▶ WORK ORDER: An exact reprint of every record below is required, with the pictures left out.

▶ DATA TO USE:
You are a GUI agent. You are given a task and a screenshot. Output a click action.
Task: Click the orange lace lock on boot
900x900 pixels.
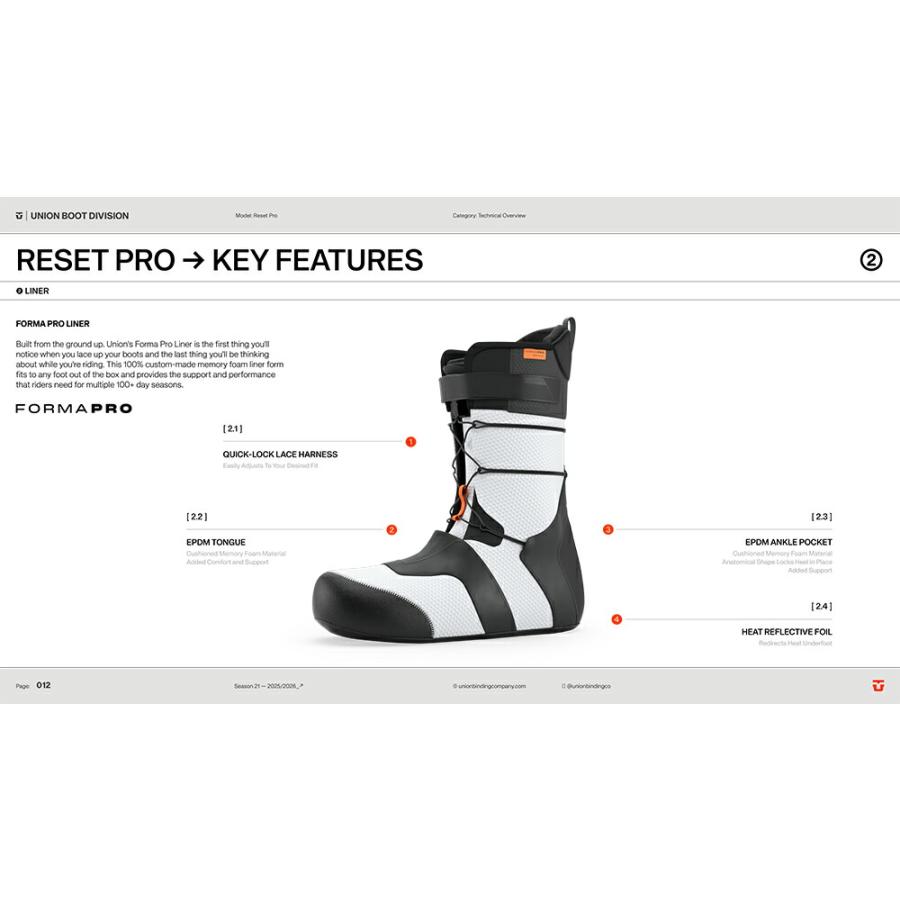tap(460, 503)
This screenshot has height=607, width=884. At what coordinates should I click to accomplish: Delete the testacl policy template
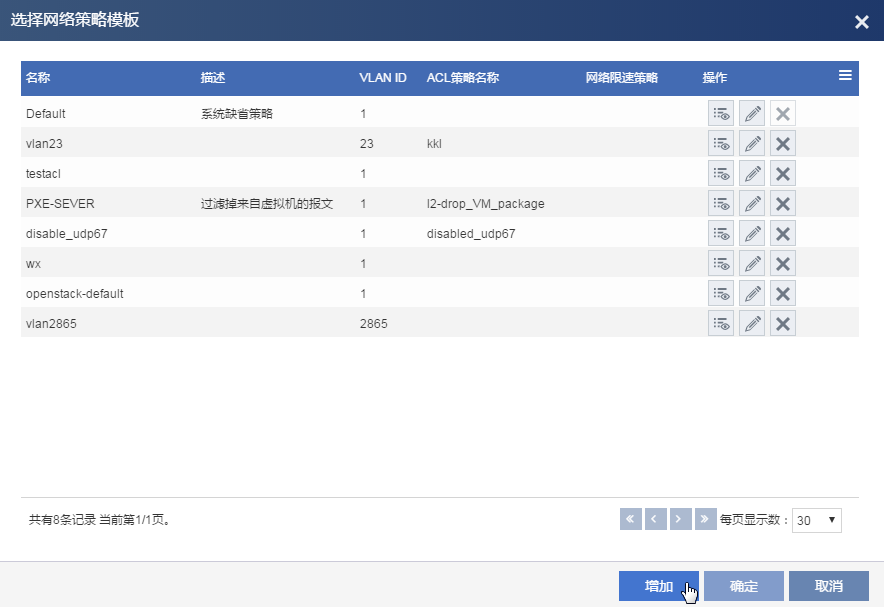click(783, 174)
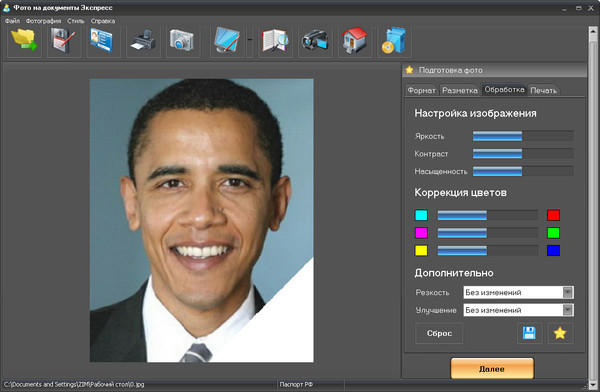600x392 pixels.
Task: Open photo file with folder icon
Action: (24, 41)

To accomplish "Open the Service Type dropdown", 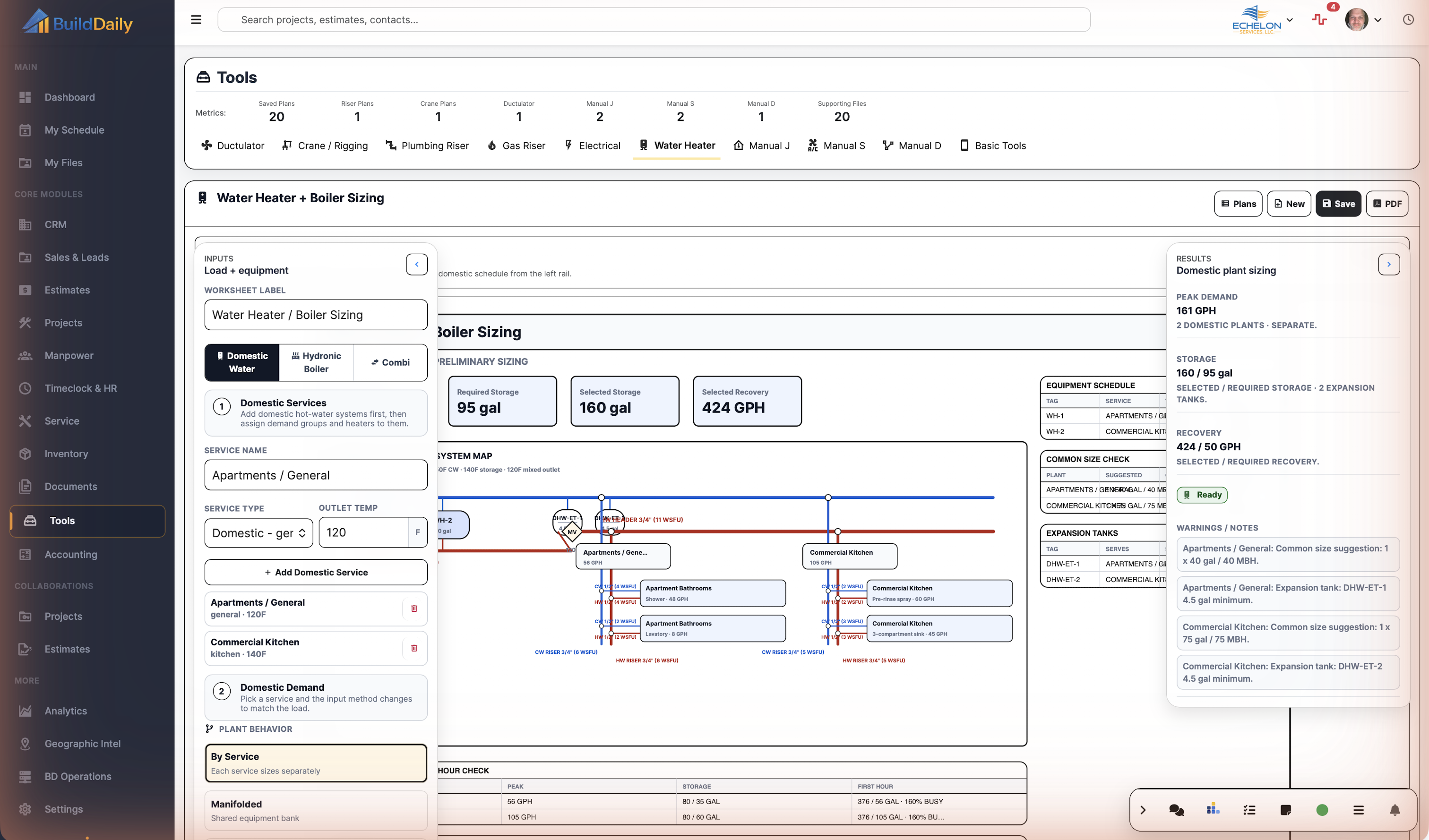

▶ ANSWER BOX:
You are a GUI agent. You are given a task and a screenshot. Output a click action.
Task: Click the orange lace lock on boot
900x900 pixels.
tap(460, 503)
This screenshot has height=607, width=884. At what coordinates should I click to accomplish: Delete the testacl policy template
click(783, 174)
600x392 pixels.
Task: Open photo file with folder icon
Action: (24, 41)

To accomplish "Open the Service Type dropdown", 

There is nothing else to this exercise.